##### Supplied data #####

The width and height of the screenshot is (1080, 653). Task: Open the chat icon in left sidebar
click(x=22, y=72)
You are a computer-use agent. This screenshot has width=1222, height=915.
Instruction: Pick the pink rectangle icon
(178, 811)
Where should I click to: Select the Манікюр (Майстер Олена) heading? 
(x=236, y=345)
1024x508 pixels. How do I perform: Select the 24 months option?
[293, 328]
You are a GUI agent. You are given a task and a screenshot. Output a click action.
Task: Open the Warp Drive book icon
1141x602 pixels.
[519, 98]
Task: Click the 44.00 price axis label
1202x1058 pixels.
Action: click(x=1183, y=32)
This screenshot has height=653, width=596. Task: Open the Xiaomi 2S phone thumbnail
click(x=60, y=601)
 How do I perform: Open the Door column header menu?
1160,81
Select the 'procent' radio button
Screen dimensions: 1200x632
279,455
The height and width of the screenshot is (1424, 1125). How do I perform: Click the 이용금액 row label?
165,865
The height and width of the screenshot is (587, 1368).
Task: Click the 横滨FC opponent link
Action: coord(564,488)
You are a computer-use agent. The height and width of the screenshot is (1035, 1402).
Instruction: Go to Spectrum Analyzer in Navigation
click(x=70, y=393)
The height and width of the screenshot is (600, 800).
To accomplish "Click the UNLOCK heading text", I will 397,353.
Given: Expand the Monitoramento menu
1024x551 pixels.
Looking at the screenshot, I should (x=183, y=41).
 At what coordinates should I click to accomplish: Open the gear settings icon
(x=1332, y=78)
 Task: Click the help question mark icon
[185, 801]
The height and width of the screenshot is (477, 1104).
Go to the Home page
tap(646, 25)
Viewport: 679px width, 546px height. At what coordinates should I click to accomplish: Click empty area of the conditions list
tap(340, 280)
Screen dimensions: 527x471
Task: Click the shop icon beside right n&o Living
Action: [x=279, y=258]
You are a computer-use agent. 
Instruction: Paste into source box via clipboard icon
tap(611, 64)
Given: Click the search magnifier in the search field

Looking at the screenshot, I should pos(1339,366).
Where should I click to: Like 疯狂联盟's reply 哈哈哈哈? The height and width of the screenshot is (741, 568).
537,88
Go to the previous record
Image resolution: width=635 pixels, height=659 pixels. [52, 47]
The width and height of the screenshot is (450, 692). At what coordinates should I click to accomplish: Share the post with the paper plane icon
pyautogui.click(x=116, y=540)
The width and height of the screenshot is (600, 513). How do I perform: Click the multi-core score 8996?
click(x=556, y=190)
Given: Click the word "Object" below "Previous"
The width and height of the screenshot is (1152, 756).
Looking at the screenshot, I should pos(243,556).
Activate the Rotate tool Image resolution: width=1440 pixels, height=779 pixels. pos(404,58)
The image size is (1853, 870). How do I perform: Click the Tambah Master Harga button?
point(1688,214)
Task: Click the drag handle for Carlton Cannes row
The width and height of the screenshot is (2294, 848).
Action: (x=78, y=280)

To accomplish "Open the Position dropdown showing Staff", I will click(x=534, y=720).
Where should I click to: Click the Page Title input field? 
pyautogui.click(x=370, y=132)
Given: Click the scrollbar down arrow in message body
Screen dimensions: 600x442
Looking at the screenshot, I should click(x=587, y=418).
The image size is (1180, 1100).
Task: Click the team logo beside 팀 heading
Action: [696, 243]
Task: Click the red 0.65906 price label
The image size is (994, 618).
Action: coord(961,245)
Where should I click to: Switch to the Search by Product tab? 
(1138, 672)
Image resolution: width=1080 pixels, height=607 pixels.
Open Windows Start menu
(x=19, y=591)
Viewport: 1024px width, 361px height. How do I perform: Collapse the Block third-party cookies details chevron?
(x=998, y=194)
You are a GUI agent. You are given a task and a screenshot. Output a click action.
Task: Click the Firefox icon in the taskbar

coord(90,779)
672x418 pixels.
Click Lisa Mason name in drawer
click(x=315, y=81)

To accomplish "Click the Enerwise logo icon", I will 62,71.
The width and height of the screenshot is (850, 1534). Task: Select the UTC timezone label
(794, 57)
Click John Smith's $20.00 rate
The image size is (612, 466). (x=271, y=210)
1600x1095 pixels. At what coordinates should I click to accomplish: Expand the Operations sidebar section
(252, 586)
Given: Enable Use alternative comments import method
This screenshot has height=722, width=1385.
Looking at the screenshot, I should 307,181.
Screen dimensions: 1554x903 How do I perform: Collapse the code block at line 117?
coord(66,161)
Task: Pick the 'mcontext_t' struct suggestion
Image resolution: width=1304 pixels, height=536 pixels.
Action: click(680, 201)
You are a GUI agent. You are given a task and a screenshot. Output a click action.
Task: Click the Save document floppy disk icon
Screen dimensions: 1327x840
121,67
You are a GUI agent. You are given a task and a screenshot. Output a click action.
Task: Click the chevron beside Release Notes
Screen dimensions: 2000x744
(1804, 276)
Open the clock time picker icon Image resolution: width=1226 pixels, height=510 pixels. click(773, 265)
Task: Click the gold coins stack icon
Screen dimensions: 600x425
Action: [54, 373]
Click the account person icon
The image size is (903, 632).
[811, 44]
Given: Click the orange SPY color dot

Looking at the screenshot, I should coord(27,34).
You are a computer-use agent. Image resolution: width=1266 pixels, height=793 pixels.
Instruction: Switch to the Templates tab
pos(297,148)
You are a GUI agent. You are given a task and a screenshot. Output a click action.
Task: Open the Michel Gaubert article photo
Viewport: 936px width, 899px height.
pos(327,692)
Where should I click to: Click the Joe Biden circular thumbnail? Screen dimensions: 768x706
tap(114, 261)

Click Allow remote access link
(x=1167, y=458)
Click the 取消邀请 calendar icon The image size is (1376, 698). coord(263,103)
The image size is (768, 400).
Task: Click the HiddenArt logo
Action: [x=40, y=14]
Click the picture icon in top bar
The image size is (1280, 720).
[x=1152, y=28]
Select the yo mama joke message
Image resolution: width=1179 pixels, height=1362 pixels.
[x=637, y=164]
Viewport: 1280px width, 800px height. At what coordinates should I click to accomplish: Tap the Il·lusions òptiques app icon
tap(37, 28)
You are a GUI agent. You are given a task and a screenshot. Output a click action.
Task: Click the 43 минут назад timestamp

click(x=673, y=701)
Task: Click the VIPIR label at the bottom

#####

## Task goal
Filter the records above for the string "will" and copy each matching line.

## Result of the exercise
To accomplish "Click the UNLOCK heading text", I will 397,353.
To accomplish "Open the Position dropdown showing Staff", I will click(x=534, y=720).
To accomplish "Click the Enerwise logo icon", I will 62,71.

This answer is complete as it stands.